### TASK DESCRIPTION
Below are lines of data, and only some are wanted. Please repeat exactly those from the line that has "The height and width of the screenshot is (792, 1512)." through the line that has "Click the Time of day slider".

### GIVEN INFORMATION
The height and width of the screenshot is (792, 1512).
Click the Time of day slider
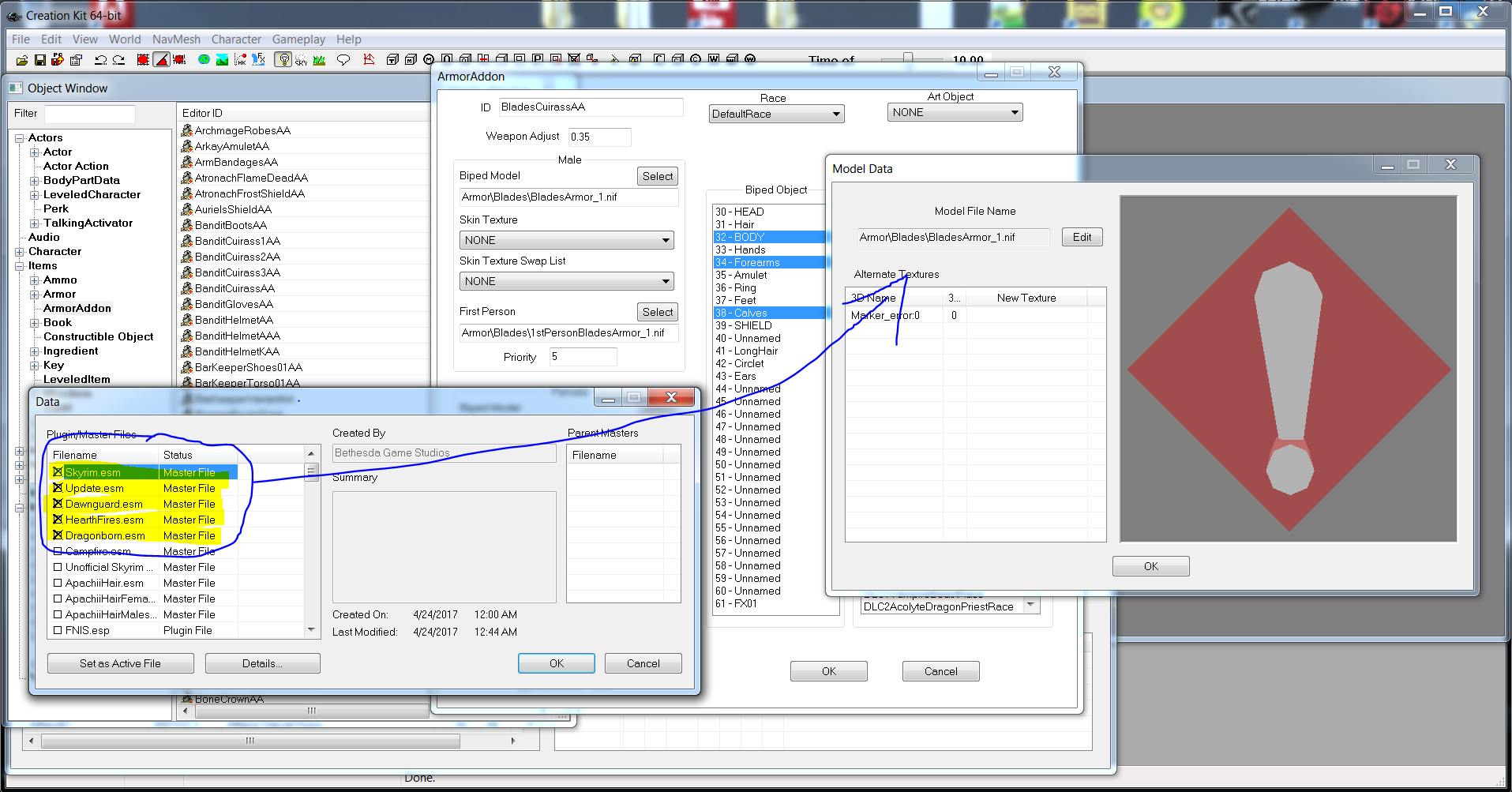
---
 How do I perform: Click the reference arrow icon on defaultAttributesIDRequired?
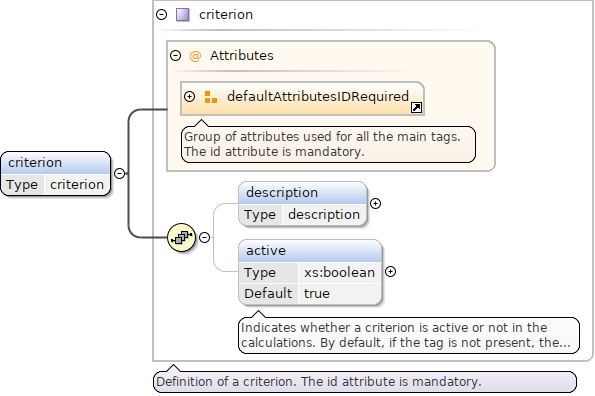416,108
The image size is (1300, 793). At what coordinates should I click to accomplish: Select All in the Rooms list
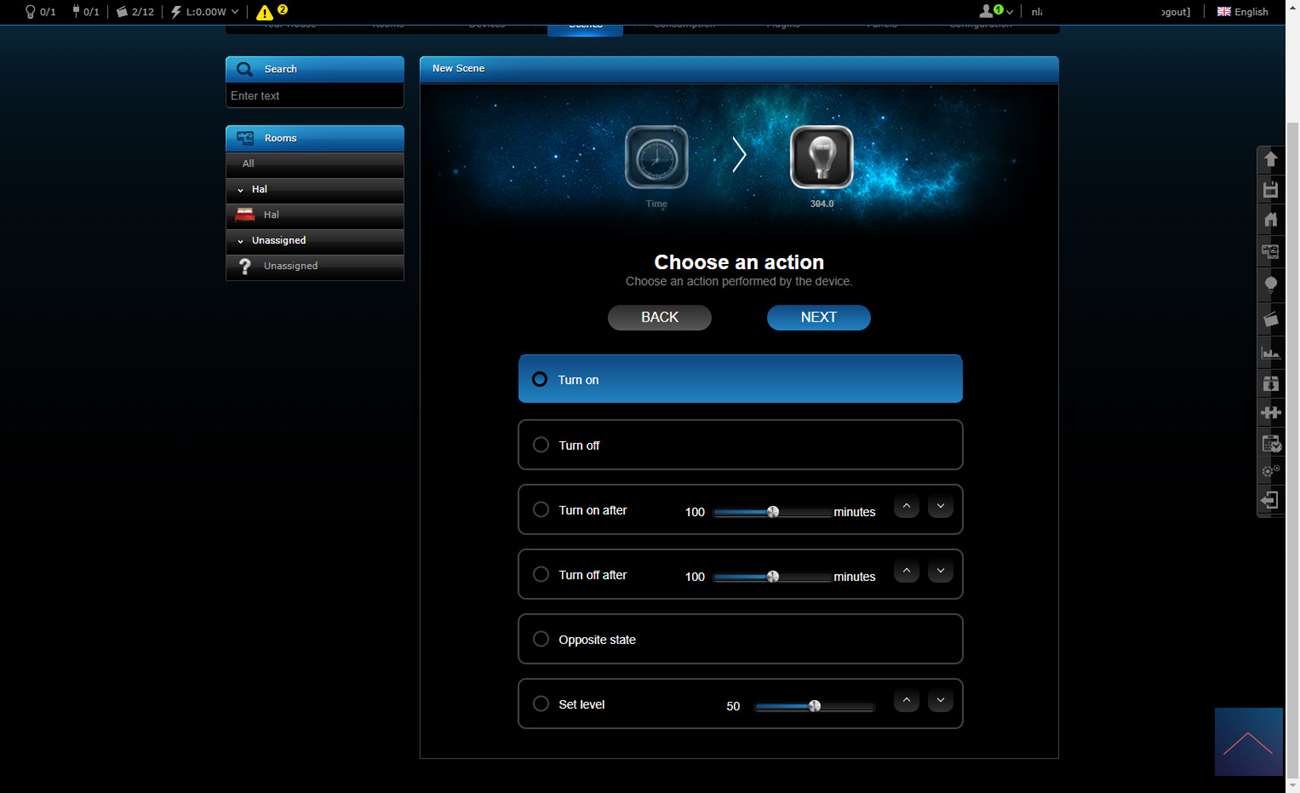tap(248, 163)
---
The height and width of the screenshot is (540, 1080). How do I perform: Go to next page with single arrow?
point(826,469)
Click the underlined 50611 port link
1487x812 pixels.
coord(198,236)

### REPLY TO THE TASK
The height and width of the screenshot is (792, 1512).
Click the Time of day slider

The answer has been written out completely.